It’s Not So Much The Yankees, It’s Those Damn Red Sox

Yankee Stadium.Home of the New York Yankees

If not for the torrid start by the Boston Red Sox (14-2), the Yankees (8-8) disappointing and mediocre start to the 2018 season would not be as glaringly depressing or alarming. More than ever though, all this means is the Yankees need to play them one at a time, patiently chipping away.

In the same way Giancarlo Stanton cannot hit a six-run home run three times in a game to break out of his mystifying slump, so too with the Yankees who cannot overcome a six-game deficit in the loss column (already) to the Boston Red Sox in one or even two weeks, given the level of baseball the Sox are playing and the way they have gotten out of the gate.

The Red Sox are beating anyone and everyone at home and away, it doesn’t matter. Last night, they visited the Angels, beating Shohei Ohtani while this year’s MVP to be, Mookie Betts hit three home runs. This while the Yankees couldn’t even muster up a second straight win over the Triple-A Florida Marlins.

For anyone who has followed baseball for some time, it happens. On April 18. 2017, this is what the AL East standings looked like:

AL East Standings 4/18/2017
Source: ESPN

The Yankees were in the midst of compiling a 21-9 record sweeping the team to the top, burying the perennial fading Orioles and showing the Red Sox a thing or two. As we know, the Yankees did not maintain that torrid pace, and it took a monumental September that followed two and a half months of .500 baseball for the Yankees to make the playoffs.

The Red Sox are playing over their heads, and they will come back to earth. How fast and how far back to earth is an unknown and something which should be of concern to the Yankees. A mere 76-70 record in the remaining games for the Red Sox will finish them with 90 wins, which should be good enough. Gary Sanchez, New York Yankees

But the more relevant question is what will the Yankees be doing in the meantime.
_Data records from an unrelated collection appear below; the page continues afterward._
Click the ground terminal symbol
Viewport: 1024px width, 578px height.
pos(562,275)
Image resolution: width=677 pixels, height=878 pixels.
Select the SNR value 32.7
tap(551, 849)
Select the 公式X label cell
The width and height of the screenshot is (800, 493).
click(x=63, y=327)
To get to 90 wins for the season, the Yankees need to go 81-64 the rest of the way. A tall task, indeed. Despite the lack of contributions from Stanton, Gary Sanchez (right), Tyler Wade, Miguel Andujar, and Brett Gardner, the team still ranks sixth in the major leagues in batting.
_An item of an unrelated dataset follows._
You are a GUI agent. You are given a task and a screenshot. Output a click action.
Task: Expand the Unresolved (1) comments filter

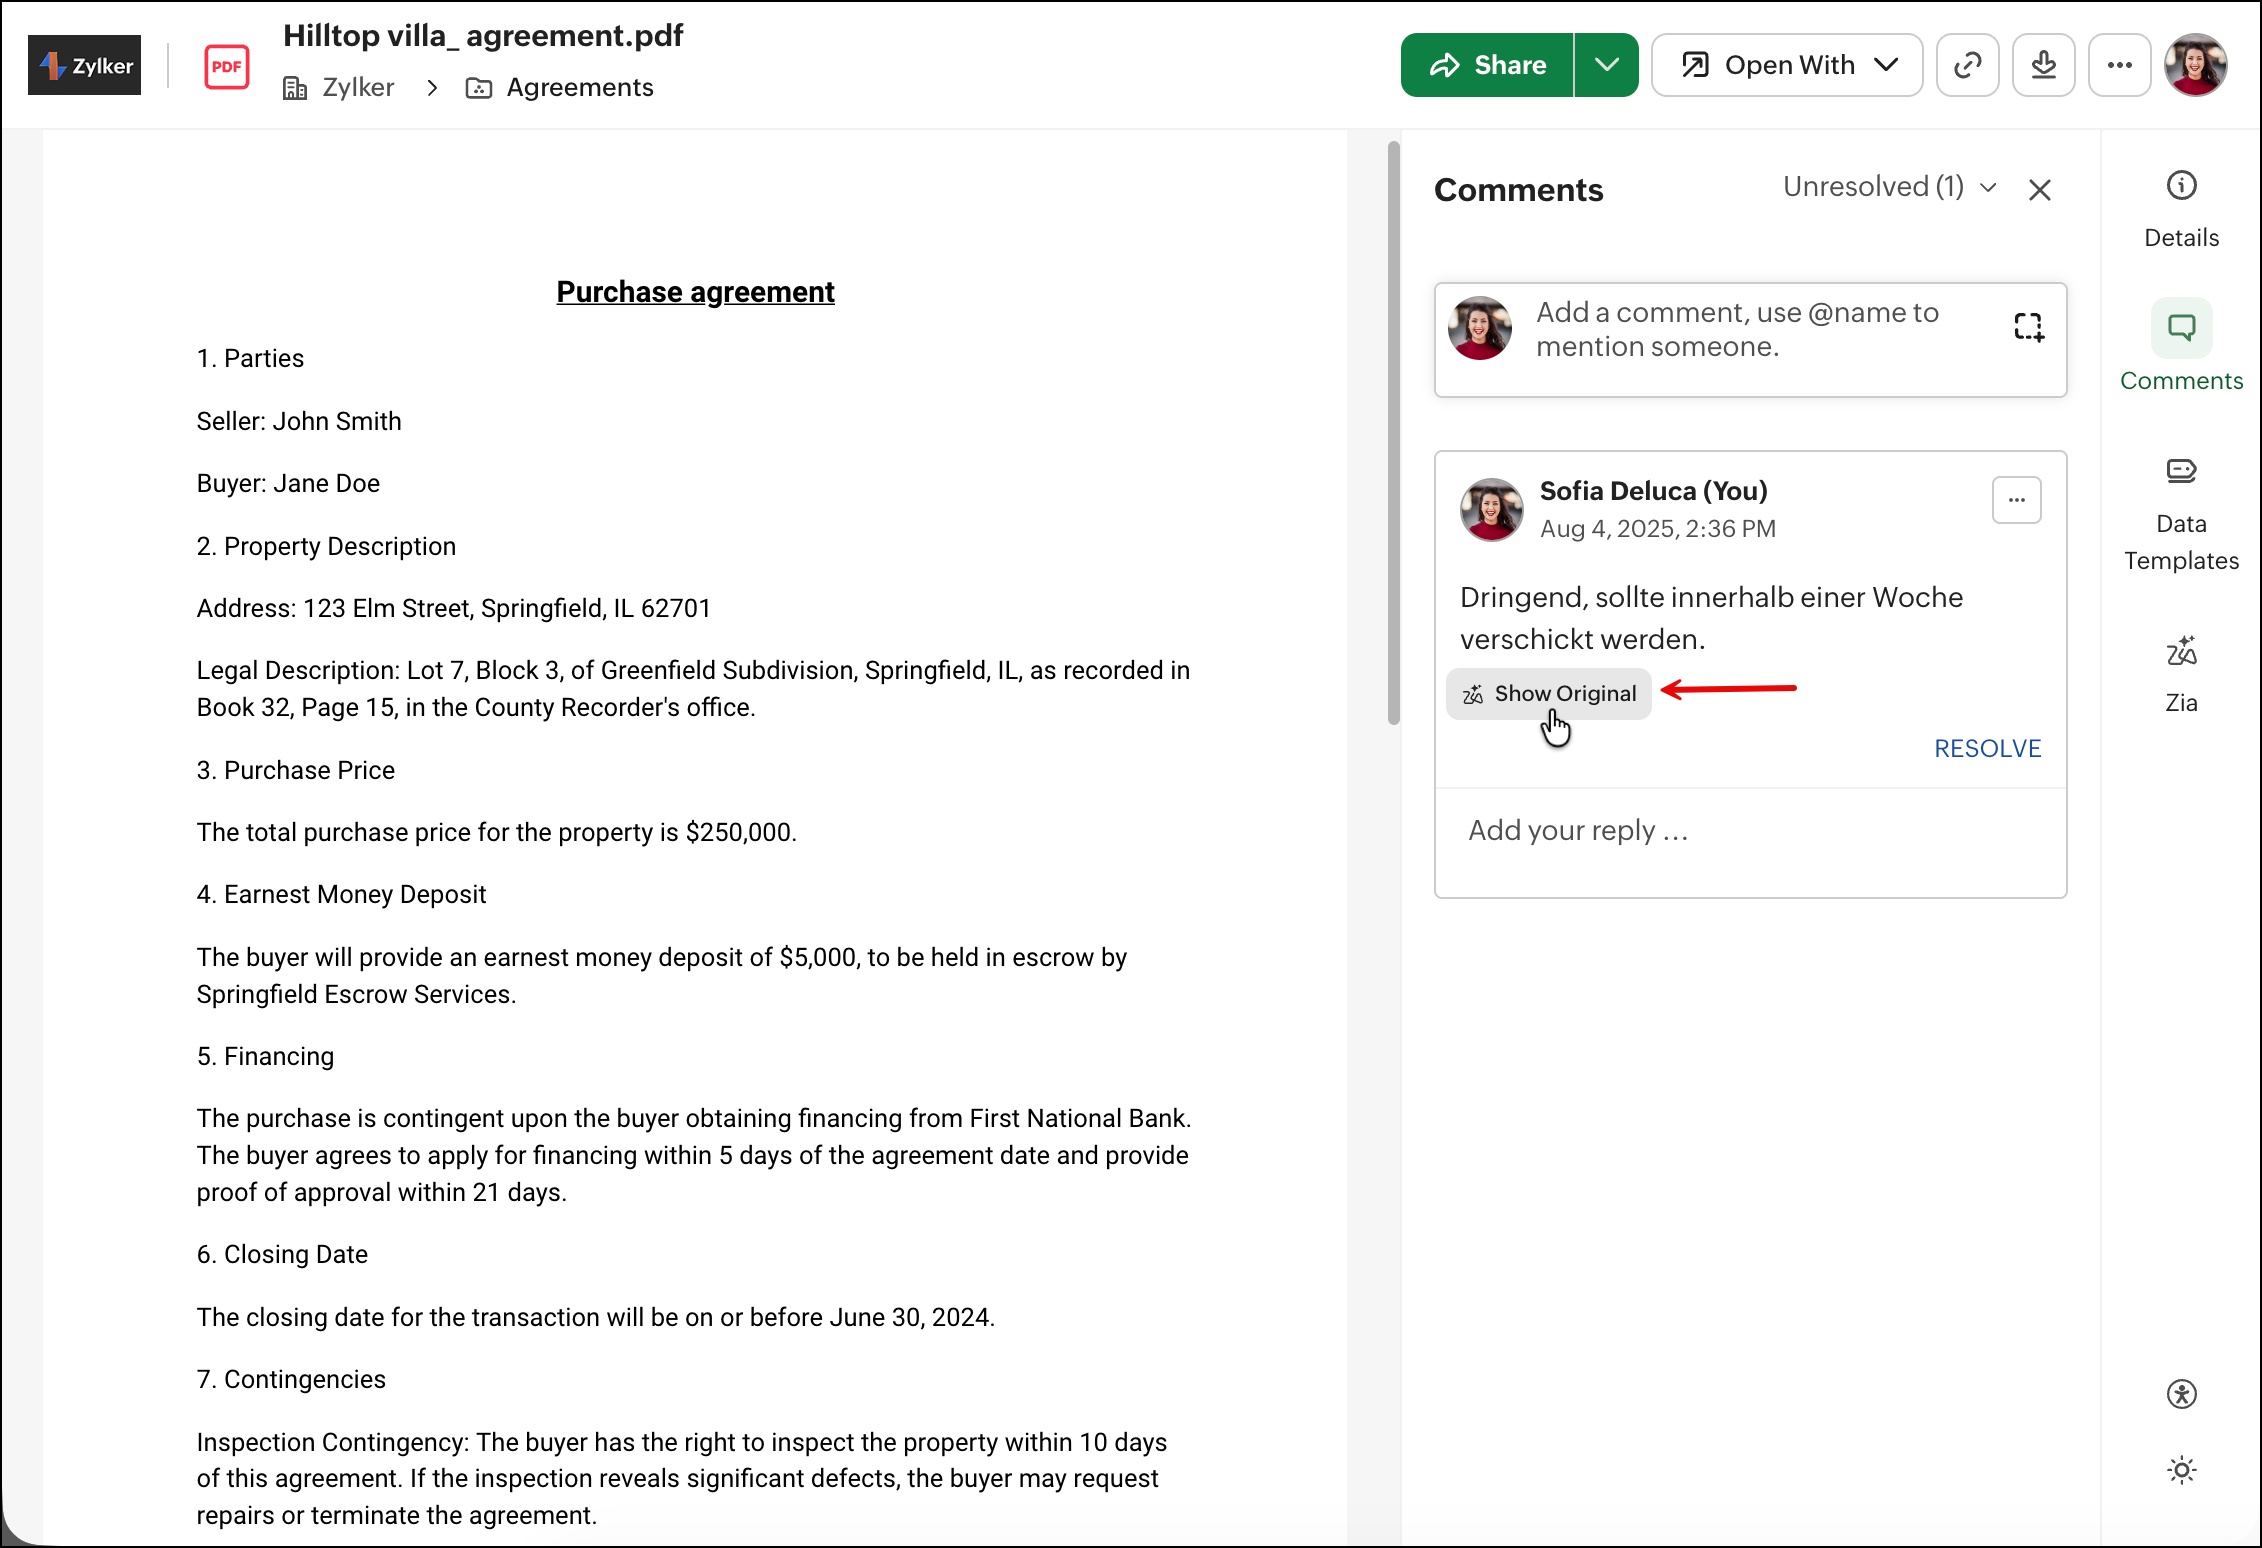[1889, 187]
It’s in pitching, though, where the Yankees are wearing thin, which is precisely the area fans taunted Brian Cashman about improving on during the offseason. Only four teams have a worse ERA than the Yankees in the major leagues to date.

And yet, take away the joke of a start by Masahiro Tanaka last night and maybe a couple more, and it’s hard to recall a Yankees starter stinking up the joint. And that’s the problem. The starters are pitching well enough to lose instead of the other way around. The problem has been they are not getting deep enough into games, and the bullpen has had to pick up the slack filling innings.

Luis Severino, whether he wins a Cy Young or not will not carry the Yankees to their 28th title. Brian Cashman has never been satisfied with the staff as a whole, and it is likely he’ll be a significant player seeking a second ace to support Severino in July, or sooner depending on how long the slumber continues.

No one on the starting staff has stunk up the joint completely, though Sonny Gray and his WHIP of almost two and an ERA of nearly seven can easily be singled out as the whipping boy if we choose to.

The Yankees are simply not firing on all cylinders. It’s not an Aaron Boone managerial problem. Not is it a clubhouse problem with someone causing a negative stir. No, it’s a matter of production, or in this case a lack thereof.

Giancarlo Stanton, Another Strikeout
New York Times

All of these things will even out as the season stretches beyond the spring and into the summer. Giancarlo Stanton (right) is not just a stand-in for last year’s MVP and challenger to the home run records of Babe Ruth and Roger Maris. But naturally, the longer it goes on, the harder it is to catch up later.

The hype about the Yankees was overstretched throughout the offseason when they made the trade for Stanton. And if there was a time for the team to come down from all the hype floated over the winter that this was the “new” team of the Nineties, it’s good the downside is seen now.

The road back will be long and challenging. A .500 record today puts the Yankees on the same plane as where the Washington Nationals and Milwaukee Brewers, each of whom is a legitimate playoff contender, stand today.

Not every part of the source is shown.